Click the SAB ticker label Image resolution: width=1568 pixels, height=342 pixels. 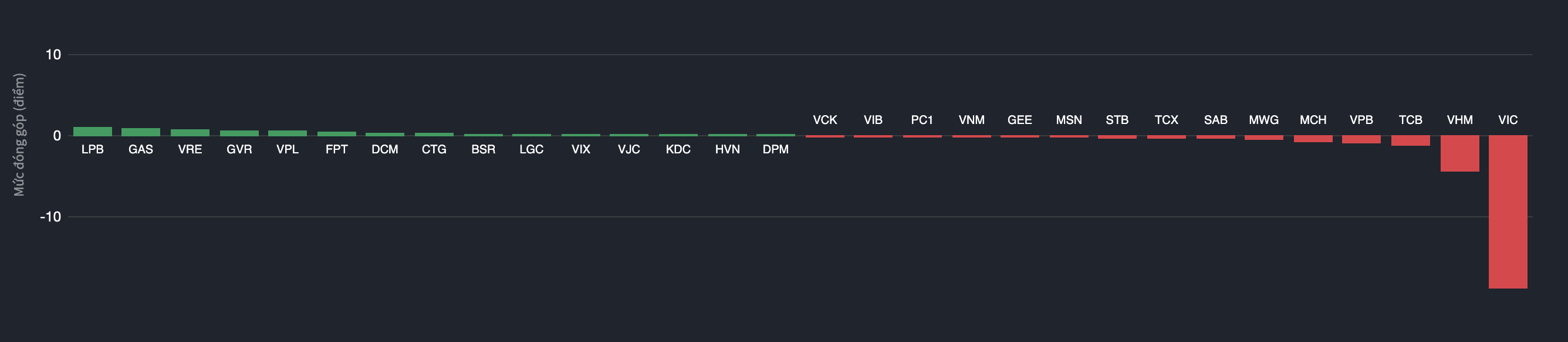tap(1215, 120)
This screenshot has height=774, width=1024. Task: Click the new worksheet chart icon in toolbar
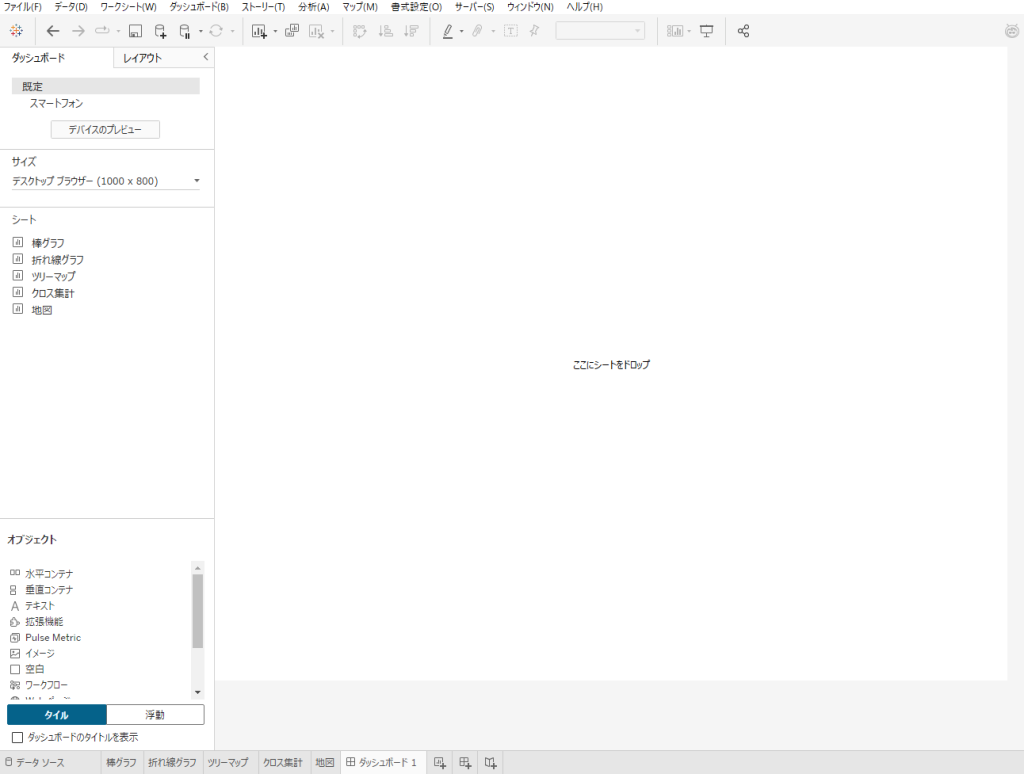(x=259, y=31)
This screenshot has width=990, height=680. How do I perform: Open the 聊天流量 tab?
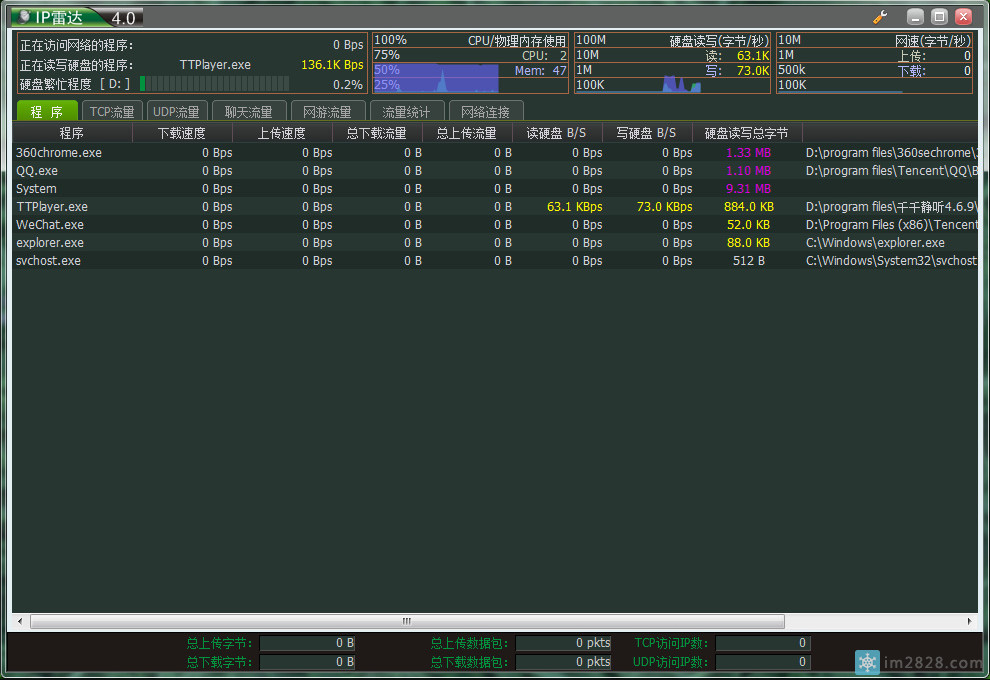(248, 112)
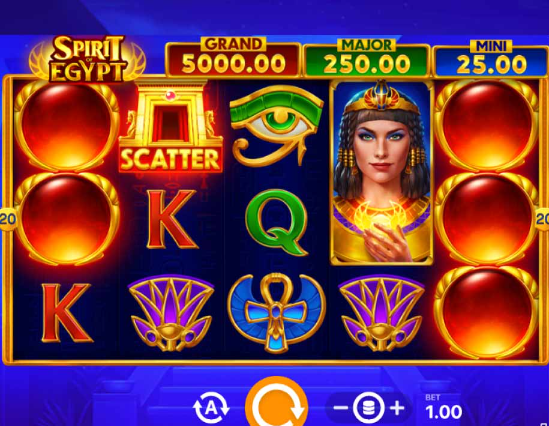The height and width of the screenshot is (426, 549).
Task: Click the red K on second reel
Action: [x=172, y=219]
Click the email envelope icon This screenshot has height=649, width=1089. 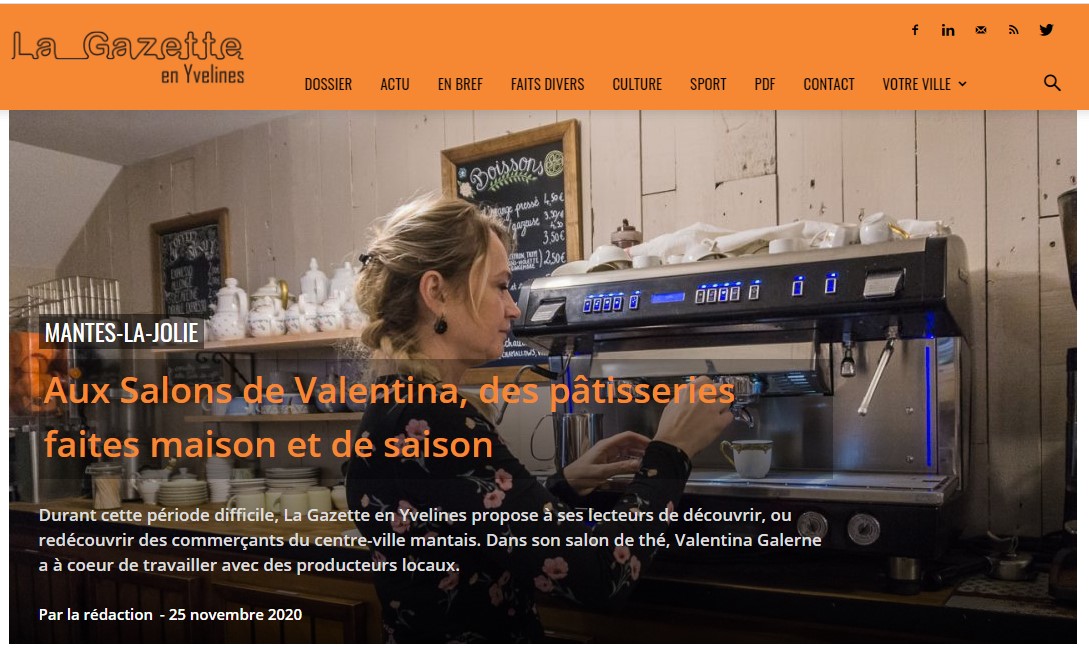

────────────────

§ Task details:
Leaving every picture out, write out exactly the lines from the one that holds "This screenshot has height=774, width=1024." through the end of the listing, both included.

§ Result of the exercise:
This screenshot has height=774, width=1024. Task: Click the new worksheet chart icon in toolbar
(x=259, y=31)
This screenshot has width=990, height=680. How do I perform: Open the 聊天流量 tab?
(248, 112)
The height and width of the screenshot is (426, 549).
Task: Click the red K on second reel
Action: [x=172, y=219]
Click the email envelope icon This screenshot has height=649, width=1089. 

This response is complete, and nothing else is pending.